Vaudeville budgétaire

Sapin donne un os à ronger à Bruxelles
(Photo S. Toubon)

Soumis aux critiques de la Commission de Bruxelles au sujet de son projet de loi de Finance pour 2015, le gouvernement français a annoncé une économie supplémentaire de 3,6 milliards d’euros. Il espère trouver cette somme grâce à des taux d’intérêt en baisse qui vont légèrement diminuer le service de la dette, et en améliorant « l’optimisation fiscale », c’est-à-dire la lutte contre la fraude. Quelques centaines de millions seront grappillés sous la forme de taxes.

Entrées de position d'éléments:
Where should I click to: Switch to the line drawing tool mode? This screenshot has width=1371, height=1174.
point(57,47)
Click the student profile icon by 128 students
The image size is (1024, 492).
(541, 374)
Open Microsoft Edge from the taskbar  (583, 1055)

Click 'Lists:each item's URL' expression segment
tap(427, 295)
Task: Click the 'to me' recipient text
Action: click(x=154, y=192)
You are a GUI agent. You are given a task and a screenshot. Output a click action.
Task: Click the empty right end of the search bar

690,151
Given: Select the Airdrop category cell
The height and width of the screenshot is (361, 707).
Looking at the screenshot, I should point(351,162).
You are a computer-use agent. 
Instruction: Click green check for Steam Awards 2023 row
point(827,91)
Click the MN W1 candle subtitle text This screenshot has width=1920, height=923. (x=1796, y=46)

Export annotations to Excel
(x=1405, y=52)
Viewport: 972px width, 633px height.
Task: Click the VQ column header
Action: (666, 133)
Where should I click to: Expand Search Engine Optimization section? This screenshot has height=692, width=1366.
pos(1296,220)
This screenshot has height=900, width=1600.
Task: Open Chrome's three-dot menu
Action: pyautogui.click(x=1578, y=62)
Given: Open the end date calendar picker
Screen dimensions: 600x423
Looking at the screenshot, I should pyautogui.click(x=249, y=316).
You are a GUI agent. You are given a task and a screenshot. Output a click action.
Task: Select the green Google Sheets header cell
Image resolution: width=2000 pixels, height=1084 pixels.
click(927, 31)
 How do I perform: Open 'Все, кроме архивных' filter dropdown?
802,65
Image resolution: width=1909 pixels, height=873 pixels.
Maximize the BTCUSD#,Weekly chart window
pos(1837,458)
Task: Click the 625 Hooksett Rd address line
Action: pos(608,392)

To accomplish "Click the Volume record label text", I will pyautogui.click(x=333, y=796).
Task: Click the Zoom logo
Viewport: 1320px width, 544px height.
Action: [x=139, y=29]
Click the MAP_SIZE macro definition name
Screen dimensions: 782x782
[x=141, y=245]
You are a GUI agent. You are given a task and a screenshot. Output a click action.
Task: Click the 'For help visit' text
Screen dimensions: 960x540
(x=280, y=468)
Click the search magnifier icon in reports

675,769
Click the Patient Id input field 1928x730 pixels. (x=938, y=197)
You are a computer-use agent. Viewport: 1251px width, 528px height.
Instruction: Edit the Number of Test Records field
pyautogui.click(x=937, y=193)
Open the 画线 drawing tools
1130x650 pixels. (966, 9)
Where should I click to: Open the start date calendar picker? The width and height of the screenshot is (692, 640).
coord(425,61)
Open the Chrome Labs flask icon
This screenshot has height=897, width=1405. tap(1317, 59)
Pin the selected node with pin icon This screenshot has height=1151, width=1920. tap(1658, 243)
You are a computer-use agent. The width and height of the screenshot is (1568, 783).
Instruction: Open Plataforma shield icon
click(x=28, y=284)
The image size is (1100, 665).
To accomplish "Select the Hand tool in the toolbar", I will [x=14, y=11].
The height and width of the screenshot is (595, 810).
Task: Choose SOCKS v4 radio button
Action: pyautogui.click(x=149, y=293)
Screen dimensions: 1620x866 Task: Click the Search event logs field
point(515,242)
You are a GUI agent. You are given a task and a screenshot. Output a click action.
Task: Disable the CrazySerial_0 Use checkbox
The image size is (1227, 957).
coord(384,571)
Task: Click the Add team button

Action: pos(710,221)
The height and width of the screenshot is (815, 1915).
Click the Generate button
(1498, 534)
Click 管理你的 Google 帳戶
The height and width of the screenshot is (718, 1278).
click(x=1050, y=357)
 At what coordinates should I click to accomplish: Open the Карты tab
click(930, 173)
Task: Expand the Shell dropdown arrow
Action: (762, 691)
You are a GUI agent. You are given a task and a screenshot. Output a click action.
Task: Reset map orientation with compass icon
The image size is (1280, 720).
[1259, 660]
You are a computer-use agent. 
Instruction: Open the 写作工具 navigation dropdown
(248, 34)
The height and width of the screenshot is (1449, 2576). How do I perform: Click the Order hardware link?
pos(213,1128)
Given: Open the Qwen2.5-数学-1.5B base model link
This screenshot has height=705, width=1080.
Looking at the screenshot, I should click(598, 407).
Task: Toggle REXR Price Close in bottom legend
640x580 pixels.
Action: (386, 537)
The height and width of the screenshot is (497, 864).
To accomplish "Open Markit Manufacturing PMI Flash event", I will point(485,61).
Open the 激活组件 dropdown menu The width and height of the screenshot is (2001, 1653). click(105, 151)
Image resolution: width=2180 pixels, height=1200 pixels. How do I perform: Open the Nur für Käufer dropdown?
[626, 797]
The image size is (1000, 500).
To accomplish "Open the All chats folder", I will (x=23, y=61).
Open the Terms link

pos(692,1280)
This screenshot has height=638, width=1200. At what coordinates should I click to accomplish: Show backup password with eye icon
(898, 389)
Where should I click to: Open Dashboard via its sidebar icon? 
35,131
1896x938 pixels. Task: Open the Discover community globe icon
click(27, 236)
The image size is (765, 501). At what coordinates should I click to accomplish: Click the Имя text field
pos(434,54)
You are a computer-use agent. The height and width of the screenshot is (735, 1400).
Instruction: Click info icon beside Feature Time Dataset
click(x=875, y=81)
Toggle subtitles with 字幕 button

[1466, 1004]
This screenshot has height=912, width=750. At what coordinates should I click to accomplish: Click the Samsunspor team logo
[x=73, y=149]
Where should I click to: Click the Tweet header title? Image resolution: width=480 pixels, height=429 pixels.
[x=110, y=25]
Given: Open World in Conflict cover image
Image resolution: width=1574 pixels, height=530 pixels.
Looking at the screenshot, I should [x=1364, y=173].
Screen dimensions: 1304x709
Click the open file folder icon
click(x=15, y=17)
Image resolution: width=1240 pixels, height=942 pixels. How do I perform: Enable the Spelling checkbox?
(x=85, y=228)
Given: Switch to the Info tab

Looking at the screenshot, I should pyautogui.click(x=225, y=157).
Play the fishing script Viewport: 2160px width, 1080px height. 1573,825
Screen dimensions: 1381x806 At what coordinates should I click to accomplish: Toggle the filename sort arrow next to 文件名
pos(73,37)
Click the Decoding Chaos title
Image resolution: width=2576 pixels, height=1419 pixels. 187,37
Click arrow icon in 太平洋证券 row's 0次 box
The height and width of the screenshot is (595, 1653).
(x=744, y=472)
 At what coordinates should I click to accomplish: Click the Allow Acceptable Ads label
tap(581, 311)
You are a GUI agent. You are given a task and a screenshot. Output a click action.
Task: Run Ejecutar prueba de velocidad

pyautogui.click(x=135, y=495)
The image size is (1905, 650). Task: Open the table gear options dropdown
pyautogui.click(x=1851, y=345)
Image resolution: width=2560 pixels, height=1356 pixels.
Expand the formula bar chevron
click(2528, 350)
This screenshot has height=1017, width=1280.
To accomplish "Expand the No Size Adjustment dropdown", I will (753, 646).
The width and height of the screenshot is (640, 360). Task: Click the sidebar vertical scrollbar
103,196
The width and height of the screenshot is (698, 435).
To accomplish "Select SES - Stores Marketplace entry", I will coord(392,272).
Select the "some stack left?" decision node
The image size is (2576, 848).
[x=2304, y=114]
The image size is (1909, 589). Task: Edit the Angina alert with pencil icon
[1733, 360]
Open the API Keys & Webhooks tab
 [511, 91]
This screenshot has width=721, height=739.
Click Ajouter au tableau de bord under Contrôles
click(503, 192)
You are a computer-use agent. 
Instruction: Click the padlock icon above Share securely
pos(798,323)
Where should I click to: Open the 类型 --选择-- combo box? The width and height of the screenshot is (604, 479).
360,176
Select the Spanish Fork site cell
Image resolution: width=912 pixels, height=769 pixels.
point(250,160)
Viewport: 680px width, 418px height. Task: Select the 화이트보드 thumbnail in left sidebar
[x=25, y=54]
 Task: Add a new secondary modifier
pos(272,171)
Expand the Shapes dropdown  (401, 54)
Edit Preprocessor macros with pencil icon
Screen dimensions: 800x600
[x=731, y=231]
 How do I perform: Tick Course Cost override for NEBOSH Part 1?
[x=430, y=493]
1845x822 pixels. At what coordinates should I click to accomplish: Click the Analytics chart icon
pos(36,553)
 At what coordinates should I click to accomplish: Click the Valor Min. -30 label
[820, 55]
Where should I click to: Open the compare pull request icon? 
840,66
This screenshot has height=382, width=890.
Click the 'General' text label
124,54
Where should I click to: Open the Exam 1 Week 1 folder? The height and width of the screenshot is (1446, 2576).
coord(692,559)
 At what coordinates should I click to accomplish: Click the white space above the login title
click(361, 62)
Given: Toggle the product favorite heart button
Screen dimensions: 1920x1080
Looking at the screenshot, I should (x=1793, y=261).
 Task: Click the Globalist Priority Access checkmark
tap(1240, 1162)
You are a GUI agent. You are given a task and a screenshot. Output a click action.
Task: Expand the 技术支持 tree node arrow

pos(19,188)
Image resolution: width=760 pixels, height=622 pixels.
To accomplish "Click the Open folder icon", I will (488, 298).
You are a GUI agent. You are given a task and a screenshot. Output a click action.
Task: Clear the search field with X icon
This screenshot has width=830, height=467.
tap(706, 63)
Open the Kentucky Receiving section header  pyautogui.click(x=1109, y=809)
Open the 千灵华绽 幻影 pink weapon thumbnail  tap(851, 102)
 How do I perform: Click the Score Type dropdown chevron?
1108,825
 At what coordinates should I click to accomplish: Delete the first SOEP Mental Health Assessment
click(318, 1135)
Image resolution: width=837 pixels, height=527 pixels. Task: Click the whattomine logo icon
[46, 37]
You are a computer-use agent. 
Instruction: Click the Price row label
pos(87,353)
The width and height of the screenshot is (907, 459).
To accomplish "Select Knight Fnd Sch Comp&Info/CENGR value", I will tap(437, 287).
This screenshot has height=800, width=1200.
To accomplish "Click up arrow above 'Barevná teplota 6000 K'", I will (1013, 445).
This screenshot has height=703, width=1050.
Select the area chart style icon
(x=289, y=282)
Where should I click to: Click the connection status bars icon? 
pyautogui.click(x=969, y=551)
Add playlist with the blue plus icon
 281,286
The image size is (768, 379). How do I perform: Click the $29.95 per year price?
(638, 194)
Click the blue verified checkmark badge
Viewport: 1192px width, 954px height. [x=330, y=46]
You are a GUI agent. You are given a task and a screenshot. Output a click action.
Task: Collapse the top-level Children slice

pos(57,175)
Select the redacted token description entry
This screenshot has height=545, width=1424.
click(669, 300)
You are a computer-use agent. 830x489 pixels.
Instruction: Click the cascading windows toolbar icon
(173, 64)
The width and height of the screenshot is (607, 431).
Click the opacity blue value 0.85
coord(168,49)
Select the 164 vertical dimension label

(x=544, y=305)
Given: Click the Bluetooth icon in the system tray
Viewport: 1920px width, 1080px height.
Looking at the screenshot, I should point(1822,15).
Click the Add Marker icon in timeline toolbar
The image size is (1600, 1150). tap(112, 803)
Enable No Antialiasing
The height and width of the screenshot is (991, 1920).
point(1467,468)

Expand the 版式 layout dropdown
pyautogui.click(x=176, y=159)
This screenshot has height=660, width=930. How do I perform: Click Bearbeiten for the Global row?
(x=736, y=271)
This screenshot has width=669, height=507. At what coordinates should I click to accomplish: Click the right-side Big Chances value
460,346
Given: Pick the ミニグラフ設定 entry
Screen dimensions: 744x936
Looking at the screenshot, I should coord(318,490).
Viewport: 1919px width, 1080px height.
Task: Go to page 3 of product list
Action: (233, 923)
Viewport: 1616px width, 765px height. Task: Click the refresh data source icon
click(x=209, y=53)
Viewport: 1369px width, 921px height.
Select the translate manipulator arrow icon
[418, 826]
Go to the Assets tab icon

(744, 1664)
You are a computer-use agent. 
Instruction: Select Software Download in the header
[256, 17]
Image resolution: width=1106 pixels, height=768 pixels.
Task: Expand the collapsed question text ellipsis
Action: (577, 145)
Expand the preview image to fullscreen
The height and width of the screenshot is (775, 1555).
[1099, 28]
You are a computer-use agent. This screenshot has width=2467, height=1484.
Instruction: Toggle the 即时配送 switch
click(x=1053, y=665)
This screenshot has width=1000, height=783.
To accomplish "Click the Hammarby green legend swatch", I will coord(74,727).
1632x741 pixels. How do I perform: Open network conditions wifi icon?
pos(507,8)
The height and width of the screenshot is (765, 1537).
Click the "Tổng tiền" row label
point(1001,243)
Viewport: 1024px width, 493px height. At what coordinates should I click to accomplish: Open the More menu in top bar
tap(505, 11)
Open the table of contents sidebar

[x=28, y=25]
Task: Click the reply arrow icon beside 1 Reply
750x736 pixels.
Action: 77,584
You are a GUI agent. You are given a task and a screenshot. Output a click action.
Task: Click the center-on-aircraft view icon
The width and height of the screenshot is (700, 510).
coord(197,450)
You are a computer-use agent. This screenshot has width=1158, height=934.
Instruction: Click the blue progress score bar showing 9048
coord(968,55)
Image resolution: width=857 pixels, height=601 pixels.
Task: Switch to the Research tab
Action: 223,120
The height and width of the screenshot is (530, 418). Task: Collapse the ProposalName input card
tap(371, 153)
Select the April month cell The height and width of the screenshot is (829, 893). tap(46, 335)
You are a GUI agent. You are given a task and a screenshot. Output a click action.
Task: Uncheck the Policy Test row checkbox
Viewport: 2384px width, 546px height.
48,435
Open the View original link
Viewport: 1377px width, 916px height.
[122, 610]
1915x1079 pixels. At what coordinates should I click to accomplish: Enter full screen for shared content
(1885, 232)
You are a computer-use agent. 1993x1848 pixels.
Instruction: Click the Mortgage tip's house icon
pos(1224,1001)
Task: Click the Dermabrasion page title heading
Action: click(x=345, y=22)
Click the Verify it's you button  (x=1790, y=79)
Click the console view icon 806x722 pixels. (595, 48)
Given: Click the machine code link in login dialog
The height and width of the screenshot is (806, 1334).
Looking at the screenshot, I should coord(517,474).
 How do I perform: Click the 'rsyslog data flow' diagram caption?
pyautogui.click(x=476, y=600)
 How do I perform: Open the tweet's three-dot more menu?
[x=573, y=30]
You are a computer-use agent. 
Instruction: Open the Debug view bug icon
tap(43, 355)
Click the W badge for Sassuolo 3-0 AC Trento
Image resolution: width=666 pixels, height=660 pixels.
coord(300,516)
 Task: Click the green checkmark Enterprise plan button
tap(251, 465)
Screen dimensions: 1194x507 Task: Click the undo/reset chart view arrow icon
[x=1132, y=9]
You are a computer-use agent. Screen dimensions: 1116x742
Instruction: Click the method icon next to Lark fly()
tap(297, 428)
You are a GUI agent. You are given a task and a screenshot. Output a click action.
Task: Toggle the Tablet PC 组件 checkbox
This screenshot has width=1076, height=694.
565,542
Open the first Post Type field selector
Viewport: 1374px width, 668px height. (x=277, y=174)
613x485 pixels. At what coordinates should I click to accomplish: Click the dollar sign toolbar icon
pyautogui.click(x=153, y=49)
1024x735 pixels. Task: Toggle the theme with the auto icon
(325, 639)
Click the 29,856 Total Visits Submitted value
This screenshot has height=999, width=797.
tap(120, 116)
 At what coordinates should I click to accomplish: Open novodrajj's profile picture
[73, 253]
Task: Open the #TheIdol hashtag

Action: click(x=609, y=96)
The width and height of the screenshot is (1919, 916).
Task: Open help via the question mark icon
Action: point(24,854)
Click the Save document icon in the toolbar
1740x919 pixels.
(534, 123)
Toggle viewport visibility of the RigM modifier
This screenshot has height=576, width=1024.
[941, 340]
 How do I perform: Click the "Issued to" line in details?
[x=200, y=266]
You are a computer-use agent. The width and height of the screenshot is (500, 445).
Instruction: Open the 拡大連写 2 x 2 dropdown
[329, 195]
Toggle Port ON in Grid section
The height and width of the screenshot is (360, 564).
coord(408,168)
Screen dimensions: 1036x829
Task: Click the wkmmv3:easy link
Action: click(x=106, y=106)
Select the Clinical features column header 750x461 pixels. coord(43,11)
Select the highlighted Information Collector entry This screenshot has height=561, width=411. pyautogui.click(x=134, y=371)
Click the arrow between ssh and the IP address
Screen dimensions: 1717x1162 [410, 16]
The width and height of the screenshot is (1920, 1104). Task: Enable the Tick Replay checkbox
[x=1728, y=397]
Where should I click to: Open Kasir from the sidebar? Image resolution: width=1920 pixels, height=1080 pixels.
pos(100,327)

CONSIGNE A
Répondez à ces questions sur l'extrait :
(i) Quel montant d'économie supplémentaire le gouvernement français a-t-il annoncé ?
(ii) Quelle institution a critiqué son projet de loi de finances pour 2015 ?
(iii) Sous quelle forme quelques centaines de millions seront-ils grappillés ?
CONSIGNE B
Selon l'extrait, par quels moyens le gouvernement compte-t-il trouver l'économie supplémentaire ? Donnez-les tous.
CONSIGNE C
Recopiez le passage de l'extrait compris entre « Soumis aux critiques » et « forme de taxes. », bornes incluses.
Ce matériel n'a aucun lien avec l'extrait.

RÉPONSE A
(i) 3,6 milliards d'euros.
(ii) La Commission de Bruxelles.
(iii) Sous la forme de taxes.

RÉPONSE B
- Des taux d'intérêt en baisse, qui vont légèrement diminuer le service de la dette
- L'amélioration de « l'optimisation fiscale », c'est-à-dire la lutte contre la fraude
- Des taxes

RÉPONSE C
Soumis aux critiques de la Commission de Bruxelles au sujet de son projet de loi de Finance pour 2015, le gouvernement français a annoncé une économie supplémentaire de 3,6 milliards d’euros. Il espère trouver cette somme grâce à des taux d’intérêt en baisse qui vont légèrement diminuer le service de la dette, et en améliorant « l’optimisation fiscale », c’est-à-dire la lutte contre la fraude. Quelques centaines de millions seront grappillés sous la forme de taxes.